Pointing data for screenshots:
————
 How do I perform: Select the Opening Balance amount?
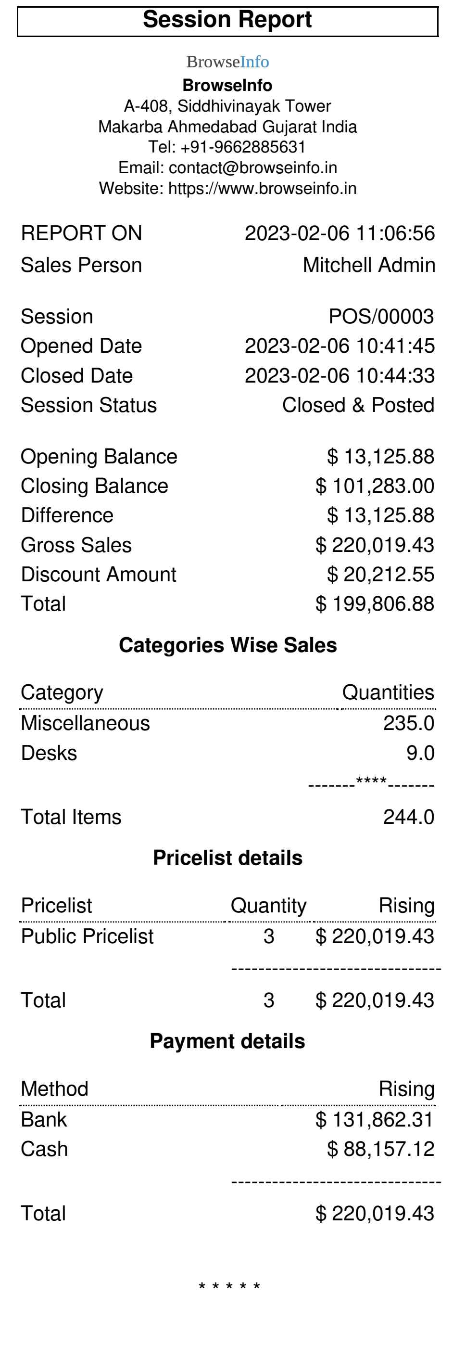click(x=380, y=457)
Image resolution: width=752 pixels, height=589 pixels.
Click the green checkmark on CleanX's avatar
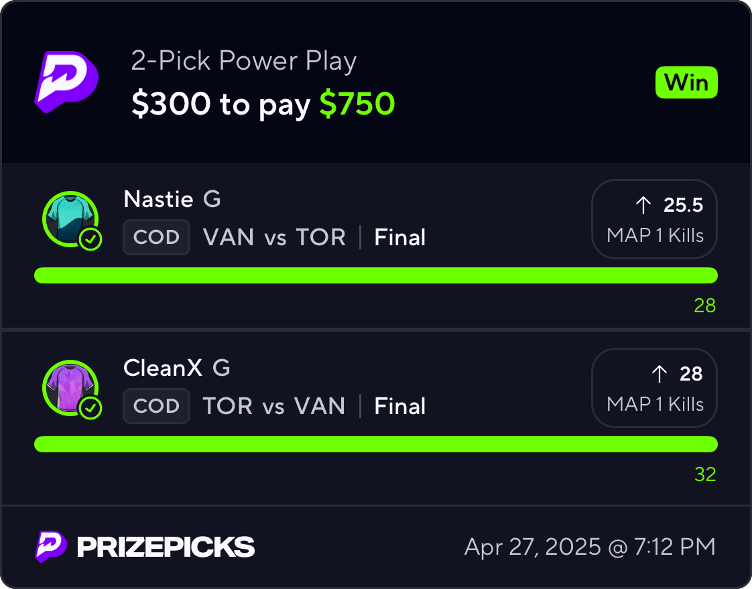tap(90, 408)
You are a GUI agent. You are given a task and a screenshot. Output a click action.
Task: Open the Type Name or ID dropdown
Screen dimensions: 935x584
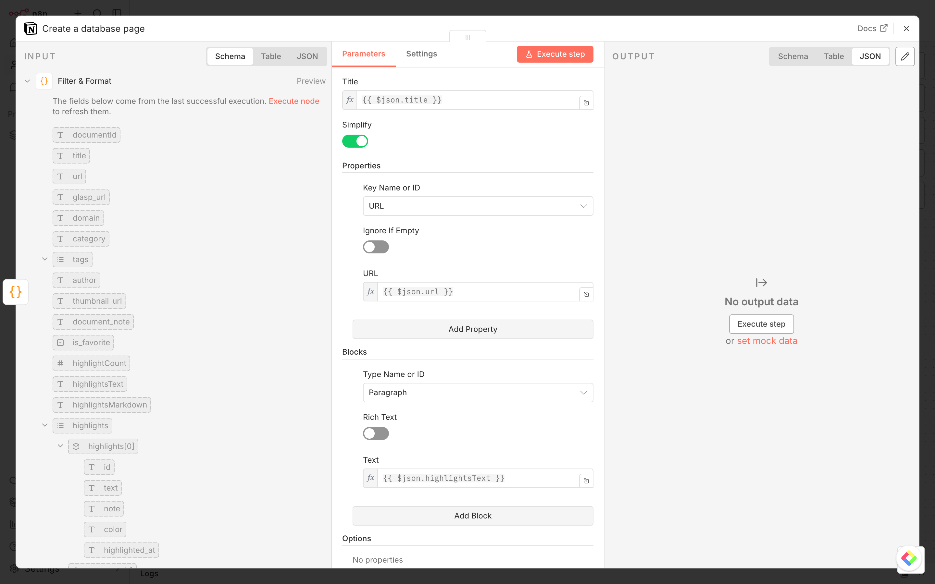click(478, 392)
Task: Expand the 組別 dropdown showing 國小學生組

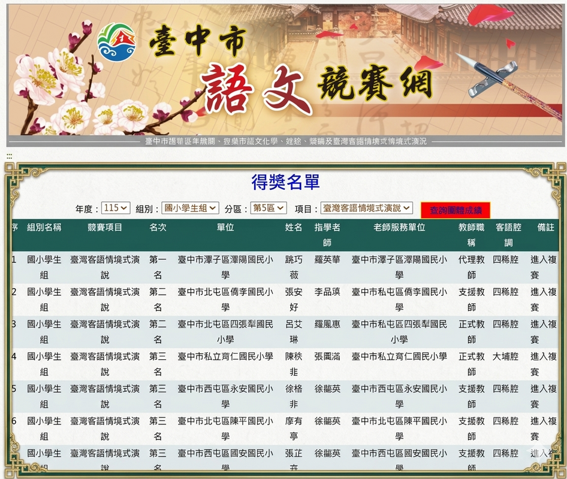Action: point(191,208)

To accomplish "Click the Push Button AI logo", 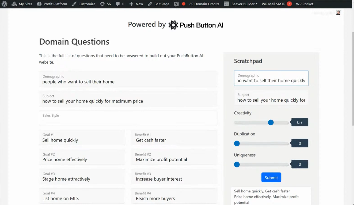I will click(173, 25).
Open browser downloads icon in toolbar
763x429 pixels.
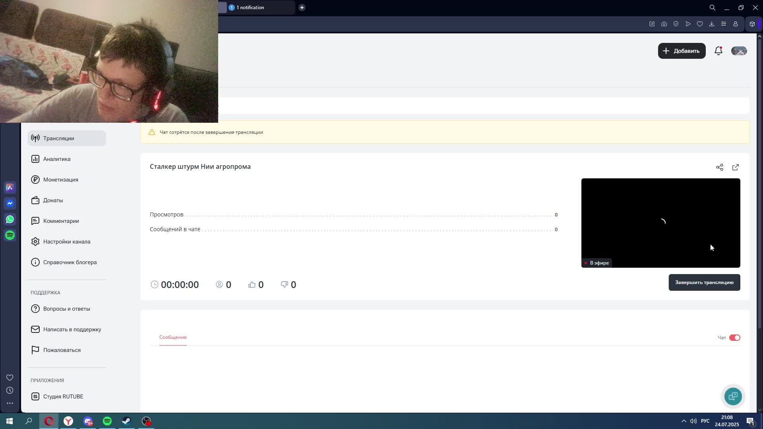click(x=712, y=24)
————
What needs to be done: Reproduce word for word the items from their first line through the line that contains "tap(90, 408)", inclusive. Leave the pictures out of your answer.

Complete response:
 How do I perform: Select the Opening Balance amount?
click(x=380, y=457)
Image resolution: width=752 pixels, height=589 pixels.
Click the green checkmark on CleanX's avatar
tap(90, 408)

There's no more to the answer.